━━ Page excerpt ━━

Court of Appeals of Texas, Fourteenth District, Houston
Jan 9, 2003
97 S.W.3d 300 (Tex. App. 2003)

Summary

holding statute which provided that commission "shall adopt, publish, and enforce rules" did not refer to exclusive jurisdiction

Summary of this case from Meekey v. Rick's Cab. Intern

Opinion

No. 14-02-00251-CV.

Dismissed and Opinion filed January 9, 2003.

On Appeal from the 281st District Court, Harris County, Texas, Trial Court Cause No. 01-58372, Jane Nenninger Bland, J.

Barbara Baruch, Michael R. Hull, Houston, for appellants.

Ajay Choudhary, Houston, for appellees.

Panel consists of Justices EDELMAN, SEYMORE, and GUZMAN.


OPINION


Tommy Thomas, Sheriff of Harris County (the "Sheriff"), appeals a partial summary judgment granted in favor of Jeanne Long on the grounds that the trial court lacked jurisdiction over Long's action. We dismiss the appeal for lack of jurisdiction.

Background

After her employment with the Sheriff's Department (the "Department") was terminated in June of 2000, Long appealed the termination to the Harris County Sheriff's Department Civil Service Commission (the "Commission"). In September of 2001, the Commission overturned the termination and ordered Long returned to work with no loss of seniority or benefits, but denied her claim for reimbursement of (back) wages.

━━━
━━ Data records ━━

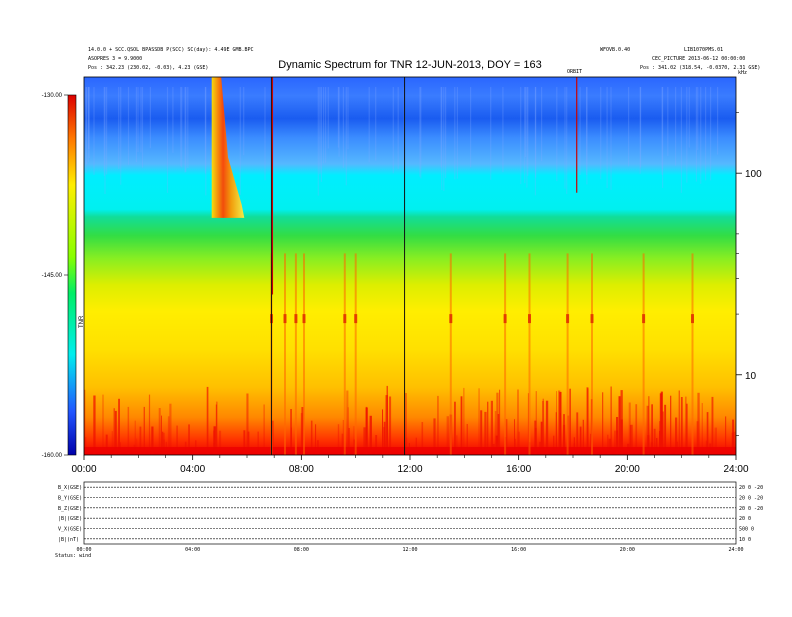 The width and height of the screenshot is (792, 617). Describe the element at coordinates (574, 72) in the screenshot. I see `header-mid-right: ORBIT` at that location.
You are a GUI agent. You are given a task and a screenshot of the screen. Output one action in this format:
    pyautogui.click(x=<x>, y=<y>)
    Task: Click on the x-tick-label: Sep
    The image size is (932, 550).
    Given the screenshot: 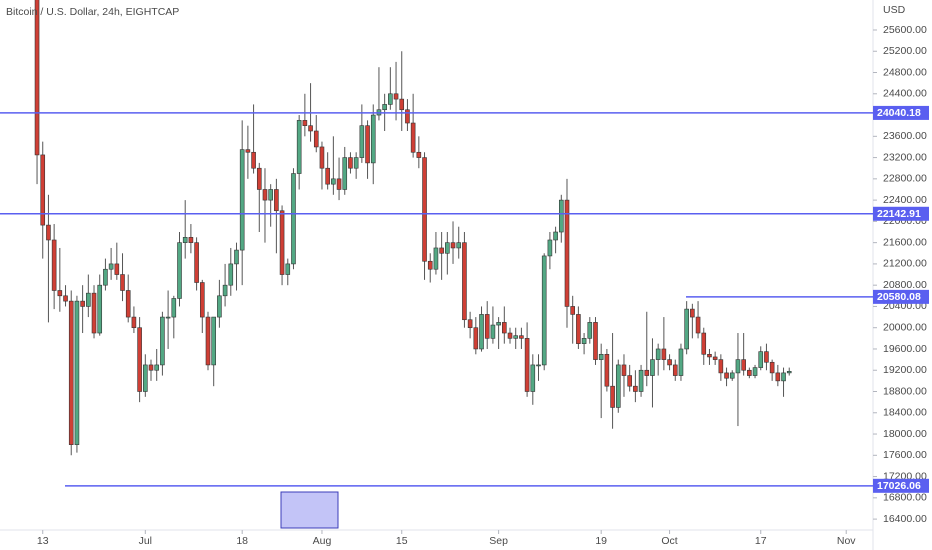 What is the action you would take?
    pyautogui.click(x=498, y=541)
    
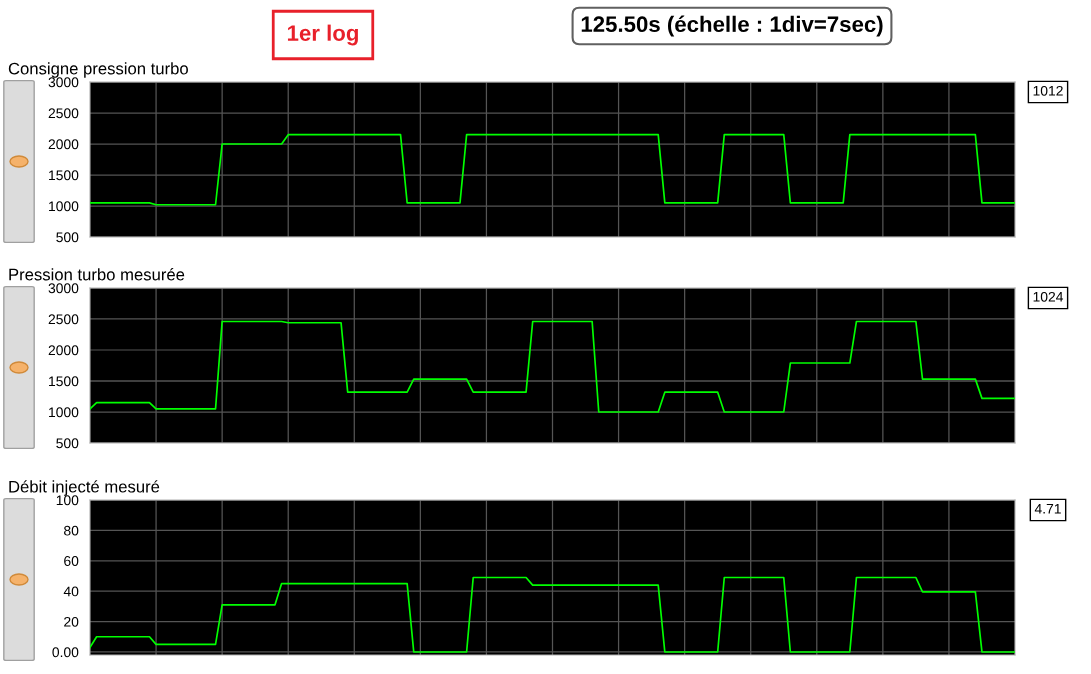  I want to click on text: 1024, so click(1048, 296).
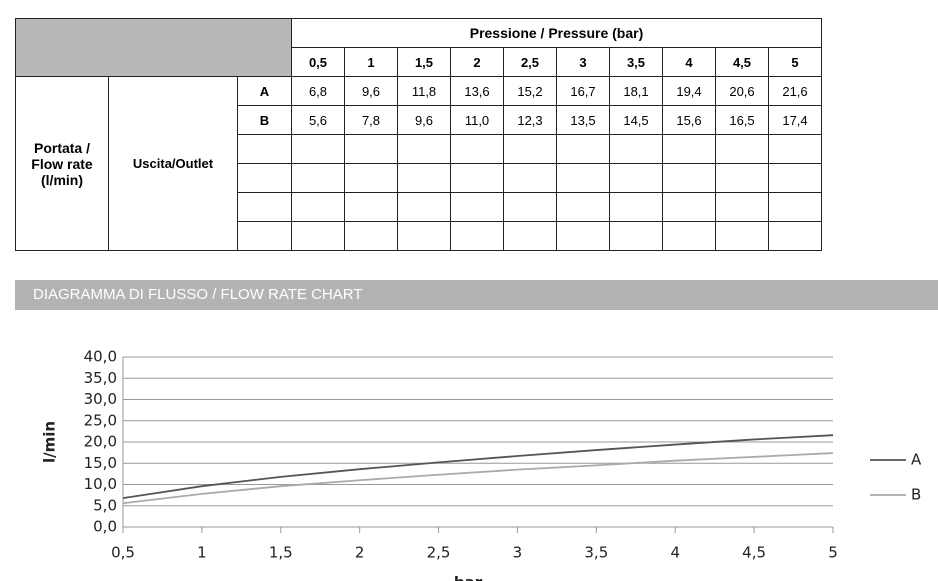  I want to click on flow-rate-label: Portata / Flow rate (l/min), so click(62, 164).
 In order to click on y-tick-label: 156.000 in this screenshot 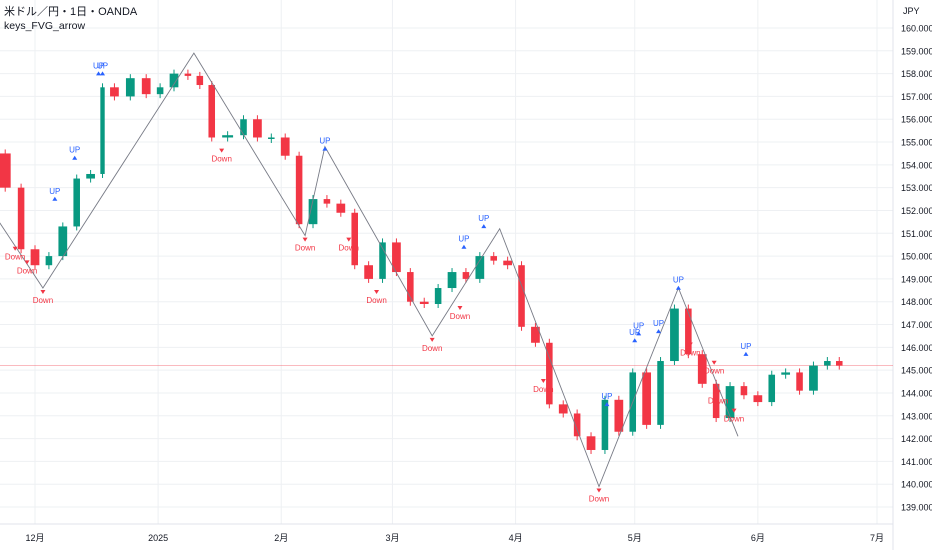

━━━

**List of tasks**
a: Answer these questions from the court opinion excerpt:
(i) Which court did the appeal come from?
(ii) Which justices made up the panel?
(iii) When did the Commission overturn Long's termination?
b: Do these statements agree with the court opinion excerpt? Answer yes or no for each, and quote the words that decide it.
(i) Long's employment with the Department was terminated in June of 2000.
(ii) The Commission granted Long's claim for reimbursement of back wages.
(iii) The court affirmed the partial summary judgment in Long's favor.
c: Can you carry the court opinion excerpt forward from its last sentence?

**Answers to the exercise**
a:
(i) The 281st District Court, Harris County, Texas
(ii) Justices Edelman, Seymore, and Guzman
(iii) September of 2001

b:
(i) Yes: "After her employment with the Sheriff's Department (the "Department") was terminated in June of 2000"
(ii) No: "but denied her claim for reimbursement of (back) wages"
(iii) No: "We dismiss the appeal for lack of jurisdiction."

c:
A dispute thereafter arose between the parties as to whether, in connection with Long's return to work, she would be required to undergo the testing required by the Department Manual for employees who were absent from duty for more than twelve consecutive months. Long filed suit in District Court against the Sheriff in his official capacity seeking: (1) a mandamus directing the Sheriff to return her to work without testing; (2) a declaratory judgment that she should be returned to work without complying with the Department's testing procedures; and (3) an award of back pay and damages for retaliation for filing a discrimination charge with the Texas Commission on Human Rights.

After the parties filed cross motions for summary judgment, the trial court signed interlocutory partial summary judgment orders: (1) declaring that, under the Commission's order, Long was not required to perform any tests as a condition to returning to work or to apply for re-employment; (2) dismissing Long's request for mandamus relief; and (3) recognizing that the only remaining claims were Long's claims for retaliation, back pay, and attorney's fees.

On appeal, the Sheriff's sole point of error asserts that the trial court lacked jurisdiction over Long's claims for the following reasons: (1) the Commission has exclusive jurisdiction over grievances and disciplinary appeals of Department employees; (2) Long failed to appeal the Commission's order, file a new grievance, or otherwise exhaust her administrative remedies regarding the testing requirement before filing this action in the trial court; (3) the Declaratory Judgment Act does not allow courts to declare the meaning of judgments and orders, such as the Commission's order; and (4) the County's sovereign immunity has not been waived with regard to Long's claim for back pay.

See Tex. Civ. Prac. Rem. Code Ann. §§ 37.001-.011 (Vernon 1997 Supp. 2003).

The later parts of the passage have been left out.